History in the making
The very first Mustang was sold on April 15, 1964, for $3,347.50, two days before it was revealed to the public by Henry Ford II at the World’s Fair in New York. It was named after the P-51 Mustang fighter planes that were used in World War II. The base price at launch was $2,368.
It was an immediate success. Ford sold more than 22,000 on its first day and more than 400,000 within the first year. By March 1966 Mustang sales passed the one million mark.
While U.S. sales are declining, they are accelerating overseas. The Mustang was taken global in 2015 to 146 countries. Demand remains particularly strong in China, where it was the best-selling sports coupe last year based on 7,125 registrations.
Global demand for the new 2018 model has driven Ford Mustang to become the world best-selling sports coupe for three straight years, the company said.
The Mustang has made more than 3,300 TV and film appearances.
Wilson Pickett immortalized the car in his 1966 version of “Mustang Sally.”

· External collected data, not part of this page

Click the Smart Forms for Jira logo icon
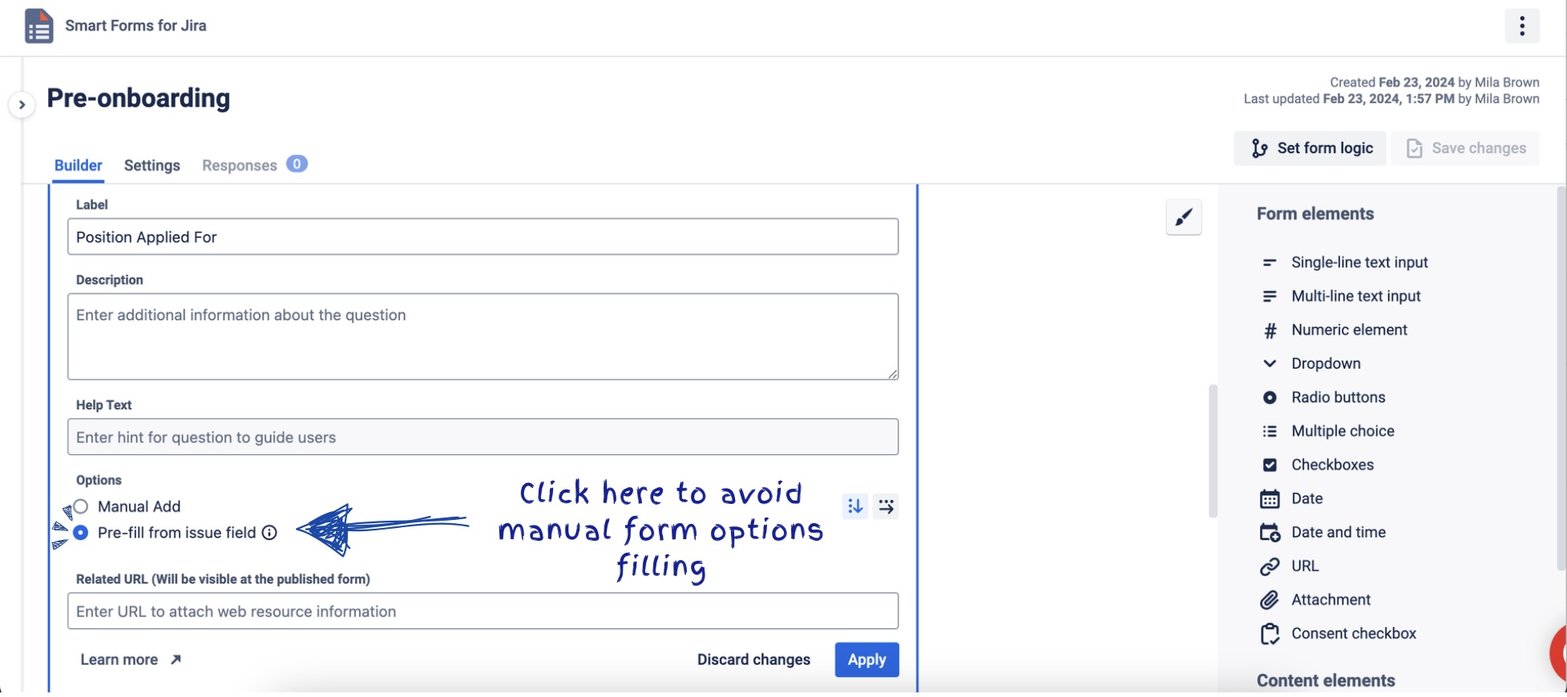Screen dimensions: 1567x697 (x=38, y=26)
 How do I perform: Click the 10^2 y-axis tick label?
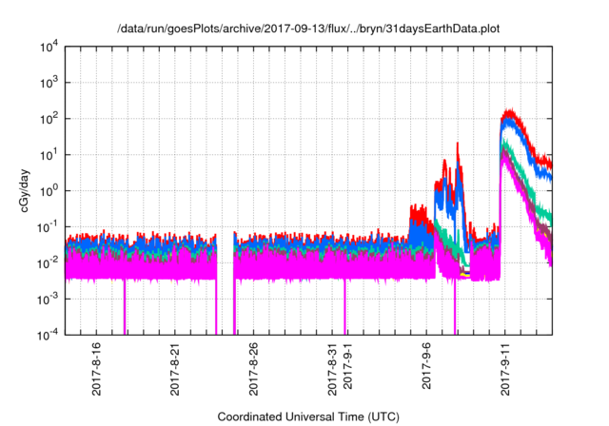[49, 119]
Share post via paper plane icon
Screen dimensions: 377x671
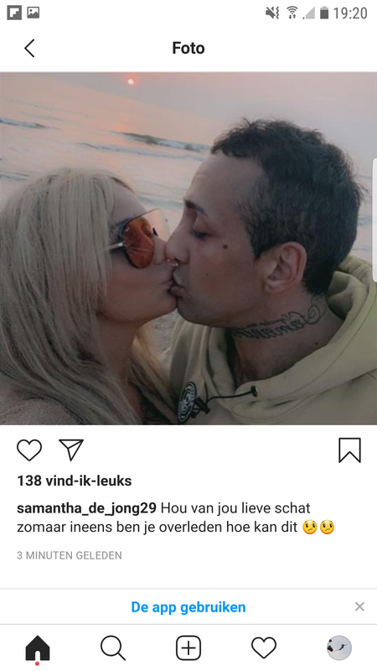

American film star Steve McQueen drove a Mustang in the 1968 thriller “Bullitt.”
Lee A. Iacocca, right , corporate vice president and general manager of Ford Motor Co., and Donald N. Frey, vice president of Ford Motor Co., stand in front of a 1960 Falcon, left and a 1965 Mustang in March 1965. The Mustang was the brainchild of then-Ford division chief Lee Iacocca and product manager Donald Frey. (AP Photo) (AP)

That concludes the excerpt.